North 40 impact fee draws anger
Aspen Times Staff Writer
Steve Marolt is going to be paying 15 to 20 percent more in fees to the government than his neighbors just to move into his home in the North 40 subdivision.
“Another $4,200 at the end of a project like this is backbreaking,” he said.
Marolt is one of 72 lot owners in the Aspen area’s newest neighborhood across the highway from the airport.
In addition to paying $140,000 for his lot and about $170 per square foot for construction, Marolt, like all of his neighbors, paid close to $20,000 to tap into the city’s water system, several thousand dollars for a building permit, several hundred dollars for the school impact mitigation fee and a small mapping fee.
But Marolt and about two dozen other lot owners at North 40 will also be paying a road impact fee the rest of their neighbors were exempted from. For Marolt’s 3,300-square-foot home, the road impact fee comes to $4,248.
“How fair is that? Half the people have to pay the fee, and half the people don’t,” Marolt said.
The road impact fee was adopted in June 2000 as one of several changes to the county land-use code that came out of the six-month development moratorium. The fee, which applies to new residential development, is an attempt to cover some of the costs associated with repairing road damage made by heavy equipment during construction. It is also meant to cover increased road maintenance requirements generated by the residents of the new homes.
Several wealthy developers and their representatives argued vigorously during the moratorium that any new fees should apply to both free-market and affordable housing. They contend affordable housing has the same affect on the county and its infrastructure as free-market housing, and should thus be held to the same standard.
The county commissioners agreed and adopted a road impact fee that applies to affordable housing and free-market housing.

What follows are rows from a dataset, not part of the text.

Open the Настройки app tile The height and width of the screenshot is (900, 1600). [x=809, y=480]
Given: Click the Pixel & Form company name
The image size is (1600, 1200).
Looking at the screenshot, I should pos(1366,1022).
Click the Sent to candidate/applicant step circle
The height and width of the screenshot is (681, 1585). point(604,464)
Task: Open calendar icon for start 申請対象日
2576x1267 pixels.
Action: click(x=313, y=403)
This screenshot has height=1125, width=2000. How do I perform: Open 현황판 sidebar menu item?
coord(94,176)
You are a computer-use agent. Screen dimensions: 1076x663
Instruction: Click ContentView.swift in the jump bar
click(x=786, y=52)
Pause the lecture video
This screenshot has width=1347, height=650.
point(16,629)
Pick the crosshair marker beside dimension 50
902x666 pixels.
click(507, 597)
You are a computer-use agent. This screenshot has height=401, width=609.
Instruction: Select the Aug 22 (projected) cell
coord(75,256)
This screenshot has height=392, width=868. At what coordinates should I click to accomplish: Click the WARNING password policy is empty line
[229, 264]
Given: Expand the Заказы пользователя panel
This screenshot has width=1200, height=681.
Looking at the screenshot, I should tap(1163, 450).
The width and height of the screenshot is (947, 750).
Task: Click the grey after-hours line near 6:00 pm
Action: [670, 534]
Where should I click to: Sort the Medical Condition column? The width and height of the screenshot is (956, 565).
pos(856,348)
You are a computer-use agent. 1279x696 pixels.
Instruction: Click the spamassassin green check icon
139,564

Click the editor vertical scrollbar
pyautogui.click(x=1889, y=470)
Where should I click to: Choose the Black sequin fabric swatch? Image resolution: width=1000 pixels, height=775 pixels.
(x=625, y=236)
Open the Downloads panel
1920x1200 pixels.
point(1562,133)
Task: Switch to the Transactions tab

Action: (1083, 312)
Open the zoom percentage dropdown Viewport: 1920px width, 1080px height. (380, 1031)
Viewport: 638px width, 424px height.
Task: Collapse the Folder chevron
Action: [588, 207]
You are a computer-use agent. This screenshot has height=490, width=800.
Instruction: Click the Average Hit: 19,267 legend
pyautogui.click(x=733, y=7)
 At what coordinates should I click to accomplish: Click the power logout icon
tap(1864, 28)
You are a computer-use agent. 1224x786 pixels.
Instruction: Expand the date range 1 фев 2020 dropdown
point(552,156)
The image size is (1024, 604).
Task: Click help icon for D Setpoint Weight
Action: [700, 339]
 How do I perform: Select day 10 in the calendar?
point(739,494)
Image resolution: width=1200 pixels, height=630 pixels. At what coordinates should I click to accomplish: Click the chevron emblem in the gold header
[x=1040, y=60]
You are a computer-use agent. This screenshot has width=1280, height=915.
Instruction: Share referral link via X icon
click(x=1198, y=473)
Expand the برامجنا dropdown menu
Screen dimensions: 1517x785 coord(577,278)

It initially didn’t apply to homebuilders at the North 40 or any other development that was in the three-year vesting period that follows the initial approval of a development, according to Lance Clarke, deputy director of the county’s community development department. But once a vesting period expires, as it did at the North 40 in the spring of 2001, the fee became applicable. Anyone who pulled their building permit after the expiration date was subject to the new fee.
Developer John McBride, who spent several years working with the county to create North 40, agrees that the discrepancy between lot owners in the same development appears unfair.
“It seems odd to me that some people have to pay that impact fee and others don’t,” he said.
McBride is currently developing a small cluster of townhomes at North 40, and he, too, had to pay the impact fees. He did, however, ask for an independent assessment of his development’s impacts on the roads and received a 25 percent reduction in his impact fee. The $4,248 that Marolt is being assessed is also 25 percent less than the standard fee of $5,664.
County Commissioner Dorothea Farris, who voted in favor of applying road impact fees across the board, said it would be unfair to single out one class of developer by granting an exemption.
“It’s like saying these people are lesser citizens because they live in affordable housing, so they should pay less than the wealthier people,” she said.
Farris also noted that one of the big problems with the pre-2000 land-use code was all of the exceptions it contained. “We kept adding exemptions over the years to the point where it didn’t make sense to have a code,” she said.
But her colleague, Patti Clapper, thinks an exception should be considered for residents of the North 40.
“I understand the concerns of the county with the road impact fees, but I’m more aligned with the concerns of the homeowners who have been hit with it,” Clapper said.
She is hoping to add the subject of road impact fees at North 40 to the agenda of an upcoming commissioner work session.
If she is successful, it’s likely Marolt will be there to make his case. “North 40 is not adding to traffic,” he said. “Most of the people there were commuting from downvalley, so moving into the neighborhood is a form of traffic reduction.”